_Assignment_:
For this exercise, repeat the records below exactly as written.
══ Provided entries
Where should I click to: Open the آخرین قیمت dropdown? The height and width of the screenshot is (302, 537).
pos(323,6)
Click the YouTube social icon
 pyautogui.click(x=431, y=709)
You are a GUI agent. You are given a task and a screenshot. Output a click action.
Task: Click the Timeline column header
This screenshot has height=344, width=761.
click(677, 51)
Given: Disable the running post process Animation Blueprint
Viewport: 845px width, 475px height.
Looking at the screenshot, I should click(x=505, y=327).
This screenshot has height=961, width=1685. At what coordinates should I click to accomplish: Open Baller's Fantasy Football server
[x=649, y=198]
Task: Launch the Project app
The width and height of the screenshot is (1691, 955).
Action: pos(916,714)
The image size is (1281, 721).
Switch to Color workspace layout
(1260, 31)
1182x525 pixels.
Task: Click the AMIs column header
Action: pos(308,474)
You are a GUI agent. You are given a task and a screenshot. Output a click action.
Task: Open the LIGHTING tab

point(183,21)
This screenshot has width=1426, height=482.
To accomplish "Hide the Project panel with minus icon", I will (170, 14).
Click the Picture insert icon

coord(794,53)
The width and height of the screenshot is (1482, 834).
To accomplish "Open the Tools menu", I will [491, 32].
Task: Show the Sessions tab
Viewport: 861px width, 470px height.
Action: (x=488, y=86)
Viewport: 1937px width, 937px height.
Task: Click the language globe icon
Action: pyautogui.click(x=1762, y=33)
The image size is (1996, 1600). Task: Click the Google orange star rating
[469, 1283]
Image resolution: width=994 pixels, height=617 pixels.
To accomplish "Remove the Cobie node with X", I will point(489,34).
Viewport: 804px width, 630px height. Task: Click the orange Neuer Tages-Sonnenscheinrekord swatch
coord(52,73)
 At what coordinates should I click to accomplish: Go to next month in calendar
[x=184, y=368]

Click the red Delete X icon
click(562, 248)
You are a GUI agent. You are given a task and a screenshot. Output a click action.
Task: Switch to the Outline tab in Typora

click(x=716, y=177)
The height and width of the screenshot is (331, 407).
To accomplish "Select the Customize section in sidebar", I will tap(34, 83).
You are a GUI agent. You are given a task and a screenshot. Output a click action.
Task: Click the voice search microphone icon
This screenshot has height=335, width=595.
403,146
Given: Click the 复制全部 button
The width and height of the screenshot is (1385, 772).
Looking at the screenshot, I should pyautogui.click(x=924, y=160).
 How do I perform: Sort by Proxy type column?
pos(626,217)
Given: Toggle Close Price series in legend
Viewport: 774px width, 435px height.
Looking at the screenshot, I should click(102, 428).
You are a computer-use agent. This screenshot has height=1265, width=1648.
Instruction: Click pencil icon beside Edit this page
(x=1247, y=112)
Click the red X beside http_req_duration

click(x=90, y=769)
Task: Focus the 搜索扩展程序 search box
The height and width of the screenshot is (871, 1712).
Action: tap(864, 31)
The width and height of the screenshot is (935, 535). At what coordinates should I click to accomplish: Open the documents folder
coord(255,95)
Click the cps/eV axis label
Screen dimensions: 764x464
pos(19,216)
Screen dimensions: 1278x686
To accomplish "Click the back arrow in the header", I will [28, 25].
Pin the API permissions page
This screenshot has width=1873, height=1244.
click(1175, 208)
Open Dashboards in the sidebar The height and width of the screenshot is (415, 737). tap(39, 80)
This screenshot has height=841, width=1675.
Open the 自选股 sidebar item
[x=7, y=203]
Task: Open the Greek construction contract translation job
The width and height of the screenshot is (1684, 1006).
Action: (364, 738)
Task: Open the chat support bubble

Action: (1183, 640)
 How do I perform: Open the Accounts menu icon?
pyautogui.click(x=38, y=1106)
════
_Task solution_:
Where should I click to: Open the آخرین قیمت dropdown? The height and width of the screenshot is (302, 537).
pos(323,6)
Click the YouTube social icon
 pyautogui.click(x=431, y=709)
You are a GUI agent. You are given a task and a screenshot. Output a click action.
Task: Click the Timeline column header
This screenshot has height=344, width=761.
click(677, 51)
Given: Disable the running post process Animation Blueprint
Viewport: 845px width, 475px height.
Looking at the screenshot, I should click(x=505, y=327).
This screenshot has height=961, width=1685. At what coordinates should I click to accomplish: Open Baller's Fantasy Football server
[x=649, y=198]
Task: Launch the Project app
The width and height of the screenshot is (1691, 955).
Action: pos(916,714)
The image size is (1281, 721).
Switch to Color workspace layout
(1260, 31)
1182x525 pixels.
Task: Click the AMIs column header
Action: pos(308,474)
You are a GUI agent. You are given a task and a screenshot. Output a click action.
Task: Open the LIGHTING tab

point(183,21)
This screenshot has width=1426, height=482.
To accomplish "Hide the Project panel with minus icon", I will (170, 14).
Click the Picture insert icon

coord(794,53)
The width and height of the screenshot is (1482, 834).
To accomplish "Open the Tools menu", I will [491, 32].
Task: Show the Sessions tab
Viewport: 861px width, 470px height.
Action: (x=488, y=86)
Viewport: 1937px width, 937px height.
Task: Click the language globe icon
Action: pyautogui.click(x=1762, y=33)
The image size is (1996, 1600). Task: Click the Google orange star rating
[469, 1283]
Image resolution: width=994 pixels, height=617 pixels.
To accomplish "Remove the Cobie node with X", I will point(489,34).
Viewport: 804px width, 630px height. Task: Click the orange Neuer Tages-Sonnenscheinrekord swatch
coord(52,73)
 At what coordinates should I click to accomplish: Go to next month in calendar
[x=184, y=368]

Click the red Delete X icon
click(562, 248)
You are a GUI agent. You are given a task and a screenshot. Output a click action.
Task: Switch to the Outline tab in Typora

click(x=716, y=177)
The height and width of the screenshot is (331, 407).
To accomplish "Select the Customize section in sidebar", I will tap(34, 83).
You are a GUI agent. You are given a task and a screenshot. Output a click action.
Task: Click the voice search microphone icon
This screenshot has height=335, width=595.
403,146
Given: Click the 复制全部 button
The width and height of the screenshot is (1385, 772).
Looking at the screenshot, I should pyautogui.click(x=924, y=160).
 How do I perform: Sort by Proxy type column?
pos(626,217)
Given: Toggle Close Price series in legend
Viewport: 774px width, 435px height.
Looking at the screenshot, I should click(102, 428).
You are a computer-use agent. This screenshot has height=1265, width=1648.
Instruction: Click pencil icon beside Edit this page
(x=1247, y=112)
Click the red X beside http_req_duration

click(x=90, y=769)
Task: Focus the 搜索扩展程序 search box
The height and width of the screenshot is (871, 1712).
Action: tap(864, 31)
The width and height of the screenshot is (935, 535). At what coordinates should I click to accomplish: Open the documents folder
coord(255,95)
Click the cps/eV axis label
Screen dimensions: 764x464
pos(19,216)
Screen dimensions: 1278x686
To accomplish "Click the back arrow in the header", I will [28, 25].
Pin the API permissions page
This screenshot has width=1873, height=1244.
click(1175, 208)
Open Dashboards in the sidebar The height and width of the screenshot is (415, 737). tap(39, 80)
This screenshot has height=841, width=1675.
Open the 自选股 sidebar item
[x=7, y=203]
Task: Open the Greek construction contract translation job
The width and height of the screenshot is (1684, 1006).
Action: (364, 738)
Task: Open the chat support bubble

Action: (1183, 640)
 How do I perform: Open the Accounts menu icon?
pyautogui.click(x=38, y=1106)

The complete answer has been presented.